La acción judicial surge luego de que, el pasado 30 de diciembre, la Cámara Contencioso Administrativa de Primera Nominación rechazara un amparo colectivo presentado por vecinos de los barrios Lomas Sur y Pan de Azúcar. En ese fallo, el tribunal consideró que el cerramiento de calles no vulnera derechos constitucionales, más allá del desacuerdo expresado por los vecinos con la política de seguridad adoptada por el Ejecutivo municipal.
Sin embargo, quienes se oponen a la iniciativa sostienen que la medida afecta la libertad de circulación, genera riesgos ante emergencias médicas o situaciones urgentes y carece de evidencia que demuestre su efectividad para reducir el delito. Por ese motivo, anunciaron que insistirán con la apelación el próximo 2 de febrero, con el patrocinio del abogado Hugo Yagüe, y solicitarán una medida cautelar para suspender la implementación del programa.
Mientras el conflicto avanza en el plano judicial, el municipio confirmó que pondrá en marcha una prueba piloto del sistema de cerramientos durante los meses de febrero y marzo. El plan prevé el cierre de calles entre las 22 y las 6 horas, con la instalación inicial de 15 portones en sectores de Lomas Sur y Pan de Azúcar. En función de los resultados, la iniciativa podría extenderse a otros barrios como La Cruz, La Amalia, Jardín Epicuro, San Alfonso, El Ceibo y Villa Allende Parque, alcanzando más de 30 accesos adicionales.
Los cierres forman parte del denominado “Programa integral de prevención del delito y seguridad vecinal”, aprobado mediante la ordenanza 14/25. Además de los portones, el esquema incluye la colocación de cámaras de vigilancia y el refuerzo del sistema de monitoreo urbano.

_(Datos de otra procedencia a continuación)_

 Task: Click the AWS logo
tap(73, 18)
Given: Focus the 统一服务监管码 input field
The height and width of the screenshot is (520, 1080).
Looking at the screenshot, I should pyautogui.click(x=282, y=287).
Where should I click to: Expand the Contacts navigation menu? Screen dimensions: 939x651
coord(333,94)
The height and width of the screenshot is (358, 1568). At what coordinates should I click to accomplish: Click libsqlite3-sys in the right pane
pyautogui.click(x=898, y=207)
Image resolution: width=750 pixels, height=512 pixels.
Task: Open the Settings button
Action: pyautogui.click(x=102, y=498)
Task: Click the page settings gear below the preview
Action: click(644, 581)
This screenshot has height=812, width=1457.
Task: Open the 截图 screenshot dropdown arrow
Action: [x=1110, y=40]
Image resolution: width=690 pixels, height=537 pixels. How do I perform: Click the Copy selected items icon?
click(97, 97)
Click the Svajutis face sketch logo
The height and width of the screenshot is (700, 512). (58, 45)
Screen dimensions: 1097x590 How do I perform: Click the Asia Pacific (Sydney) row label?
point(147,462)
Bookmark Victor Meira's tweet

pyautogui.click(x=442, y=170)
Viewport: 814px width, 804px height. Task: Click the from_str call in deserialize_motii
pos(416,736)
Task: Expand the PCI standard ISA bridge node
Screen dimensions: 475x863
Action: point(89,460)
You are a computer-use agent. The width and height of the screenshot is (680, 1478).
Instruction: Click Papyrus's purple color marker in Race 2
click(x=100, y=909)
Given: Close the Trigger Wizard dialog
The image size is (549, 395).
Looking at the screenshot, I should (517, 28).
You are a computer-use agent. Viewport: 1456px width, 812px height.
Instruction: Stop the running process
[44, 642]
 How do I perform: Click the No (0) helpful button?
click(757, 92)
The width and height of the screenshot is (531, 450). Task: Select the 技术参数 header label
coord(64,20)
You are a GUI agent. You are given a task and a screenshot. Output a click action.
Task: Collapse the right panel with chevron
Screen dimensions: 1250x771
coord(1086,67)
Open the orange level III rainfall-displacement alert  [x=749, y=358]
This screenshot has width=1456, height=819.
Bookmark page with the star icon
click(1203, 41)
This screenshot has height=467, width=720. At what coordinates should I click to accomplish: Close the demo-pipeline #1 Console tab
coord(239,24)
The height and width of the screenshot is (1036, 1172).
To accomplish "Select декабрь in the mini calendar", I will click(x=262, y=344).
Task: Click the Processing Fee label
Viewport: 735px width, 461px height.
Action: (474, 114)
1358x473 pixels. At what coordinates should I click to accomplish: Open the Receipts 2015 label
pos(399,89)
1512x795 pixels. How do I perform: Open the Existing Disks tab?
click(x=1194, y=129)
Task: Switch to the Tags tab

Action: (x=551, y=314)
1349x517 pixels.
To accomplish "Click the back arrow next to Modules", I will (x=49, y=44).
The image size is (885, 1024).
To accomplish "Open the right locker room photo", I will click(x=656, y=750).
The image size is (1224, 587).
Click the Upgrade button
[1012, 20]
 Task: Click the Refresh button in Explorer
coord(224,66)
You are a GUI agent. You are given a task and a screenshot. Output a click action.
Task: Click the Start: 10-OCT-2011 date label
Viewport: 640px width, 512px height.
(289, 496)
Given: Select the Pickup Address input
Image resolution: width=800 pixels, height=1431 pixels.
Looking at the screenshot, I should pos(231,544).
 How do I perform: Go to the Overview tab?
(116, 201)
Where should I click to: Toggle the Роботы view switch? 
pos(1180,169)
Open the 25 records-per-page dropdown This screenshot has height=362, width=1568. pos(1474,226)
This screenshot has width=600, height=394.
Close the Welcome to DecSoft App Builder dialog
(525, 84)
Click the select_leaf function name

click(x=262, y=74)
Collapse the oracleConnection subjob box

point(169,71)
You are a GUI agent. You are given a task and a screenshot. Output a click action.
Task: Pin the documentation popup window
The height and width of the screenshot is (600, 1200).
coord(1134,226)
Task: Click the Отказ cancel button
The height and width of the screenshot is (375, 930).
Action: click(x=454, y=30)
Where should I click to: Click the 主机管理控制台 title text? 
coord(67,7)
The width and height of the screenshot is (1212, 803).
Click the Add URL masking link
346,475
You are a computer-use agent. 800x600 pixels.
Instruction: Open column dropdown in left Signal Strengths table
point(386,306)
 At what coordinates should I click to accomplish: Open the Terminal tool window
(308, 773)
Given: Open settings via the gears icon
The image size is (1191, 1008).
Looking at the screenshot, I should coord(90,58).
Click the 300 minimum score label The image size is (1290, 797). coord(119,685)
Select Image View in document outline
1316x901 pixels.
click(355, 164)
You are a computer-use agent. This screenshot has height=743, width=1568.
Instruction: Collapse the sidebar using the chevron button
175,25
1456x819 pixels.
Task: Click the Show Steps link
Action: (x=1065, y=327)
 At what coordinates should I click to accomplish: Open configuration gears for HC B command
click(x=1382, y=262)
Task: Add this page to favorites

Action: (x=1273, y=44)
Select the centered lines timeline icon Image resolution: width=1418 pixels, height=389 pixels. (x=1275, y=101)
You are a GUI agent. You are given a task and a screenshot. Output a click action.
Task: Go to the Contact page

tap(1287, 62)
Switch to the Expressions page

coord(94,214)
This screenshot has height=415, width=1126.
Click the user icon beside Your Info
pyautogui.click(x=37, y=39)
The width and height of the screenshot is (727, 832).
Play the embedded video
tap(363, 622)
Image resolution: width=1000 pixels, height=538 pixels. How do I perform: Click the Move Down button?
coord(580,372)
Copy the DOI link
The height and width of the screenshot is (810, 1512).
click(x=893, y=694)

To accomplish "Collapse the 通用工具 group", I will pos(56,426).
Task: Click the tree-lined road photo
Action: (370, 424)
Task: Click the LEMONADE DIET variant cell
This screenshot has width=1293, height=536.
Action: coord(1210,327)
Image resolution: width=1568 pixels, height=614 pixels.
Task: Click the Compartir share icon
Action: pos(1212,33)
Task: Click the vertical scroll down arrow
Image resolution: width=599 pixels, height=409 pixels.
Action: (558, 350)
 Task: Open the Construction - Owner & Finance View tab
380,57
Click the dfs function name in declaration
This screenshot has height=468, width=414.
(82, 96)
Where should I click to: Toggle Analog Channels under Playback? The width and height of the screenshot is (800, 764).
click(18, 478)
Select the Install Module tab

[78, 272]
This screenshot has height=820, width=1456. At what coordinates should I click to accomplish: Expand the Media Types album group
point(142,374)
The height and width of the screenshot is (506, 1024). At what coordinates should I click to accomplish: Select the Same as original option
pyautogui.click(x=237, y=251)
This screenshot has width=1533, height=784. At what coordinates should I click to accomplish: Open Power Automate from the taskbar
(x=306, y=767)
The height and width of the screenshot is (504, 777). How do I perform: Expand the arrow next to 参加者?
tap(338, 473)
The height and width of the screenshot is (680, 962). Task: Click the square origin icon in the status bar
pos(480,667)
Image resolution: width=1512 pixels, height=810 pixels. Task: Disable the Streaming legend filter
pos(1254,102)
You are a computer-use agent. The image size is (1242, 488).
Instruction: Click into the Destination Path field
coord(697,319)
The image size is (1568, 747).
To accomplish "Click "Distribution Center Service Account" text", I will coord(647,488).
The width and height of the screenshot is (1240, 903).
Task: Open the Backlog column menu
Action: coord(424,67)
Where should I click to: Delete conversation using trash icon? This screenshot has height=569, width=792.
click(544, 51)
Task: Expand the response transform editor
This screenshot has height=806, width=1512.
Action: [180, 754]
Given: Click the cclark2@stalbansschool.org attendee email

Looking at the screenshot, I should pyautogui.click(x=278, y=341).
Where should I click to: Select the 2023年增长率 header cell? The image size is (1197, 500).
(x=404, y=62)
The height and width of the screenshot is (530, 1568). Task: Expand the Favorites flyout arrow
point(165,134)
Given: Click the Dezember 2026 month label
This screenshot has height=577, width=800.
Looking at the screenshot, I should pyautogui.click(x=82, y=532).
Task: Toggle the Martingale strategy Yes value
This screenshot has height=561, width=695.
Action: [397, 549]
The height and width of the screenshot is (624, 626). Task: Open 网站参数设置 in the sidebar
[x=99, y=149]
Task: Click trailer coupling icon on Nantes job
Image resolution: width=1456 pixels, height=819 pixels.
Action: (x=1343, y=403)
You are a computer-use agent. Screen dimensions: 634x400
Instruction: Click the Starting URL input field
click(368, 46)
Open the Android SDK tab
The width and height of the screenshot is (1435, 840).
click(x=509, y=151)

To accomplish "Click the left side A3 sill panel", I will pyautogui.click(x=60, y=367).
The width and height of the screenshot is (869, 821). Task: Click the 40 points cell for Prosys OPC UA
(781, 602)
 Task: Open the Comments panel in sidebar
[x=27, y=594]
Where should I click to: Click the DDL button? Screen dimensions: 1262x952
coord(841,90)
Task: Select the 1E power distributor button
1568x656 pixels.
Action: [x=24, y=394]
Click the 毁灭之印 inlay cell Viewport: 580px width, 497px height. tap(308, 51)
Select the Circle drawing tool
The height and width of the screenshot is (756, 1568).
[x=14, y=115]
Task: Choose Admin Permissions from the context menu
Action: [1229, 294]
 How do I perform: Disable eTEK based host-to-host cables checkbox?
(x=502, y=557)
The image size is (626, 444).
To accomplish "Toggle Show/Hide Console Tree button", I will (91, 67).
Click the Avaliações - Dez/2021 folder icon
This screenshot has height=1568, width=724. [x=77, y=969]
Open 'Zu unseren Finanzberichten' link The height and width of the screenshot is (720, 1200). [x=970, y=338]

Desde la organización vecinal cuestionaron duramente el fallo de la Cámara y lo calificaron como arbitrario. En un comunicado difundido tras una asamblea, denunciaron que el tribunal desestimó pruebas clave, entre ellas un petitorio con cerca de 3.000 firmas presentadas ante el municipio en rechazo al cierre de calles, que fueron incorporadas al expediente judicial.
También criticaron el Registro de Oposición impulsado por el Ejecutivo local, al que —según indicaron— solo acudieron 22 personas. Los vecinos explicaron que decidieron no participar para no convalidar un mecanismo que consideran antidemocrático y discriminatorio, ya que restringe la participación a propietarios o inquilinos con autorización formal del dueño del inmueble, excluyendo a numerosos residentes.
Otro de los puntos señalados es la falta de antecedentes positivos en el país. Como ejemplo, mencionaron la experiencia de Guaymallén, en Mendoza, donde el cierre de calles públicas no logró reducir los índices delictivos y derivó en conflictos entre vecinos y autoridades.
A pesar del rechazo al cerramiento, los vecinos aclararon que no se oponen a la totalidad del programa de seguridad. Manifestaron su apoyo a medidas como el uso de cámaras y un mayor patrullaje, pero insistieron en que el cierre de calles es un “experimento fallido” que no fue debidamente consensuado.
En paralelo a la vía judicial, los vecinos autoconvocados anunciaron la realización de una charla-debate abierta con el especialista en Seguridad Ciudadana Jorge Jofre, de la Universidad Blas Pascal, y una campaña de recaudación de fondos para afrontar los costos legales del amparo y sostener las actividades informativas en la ciudad.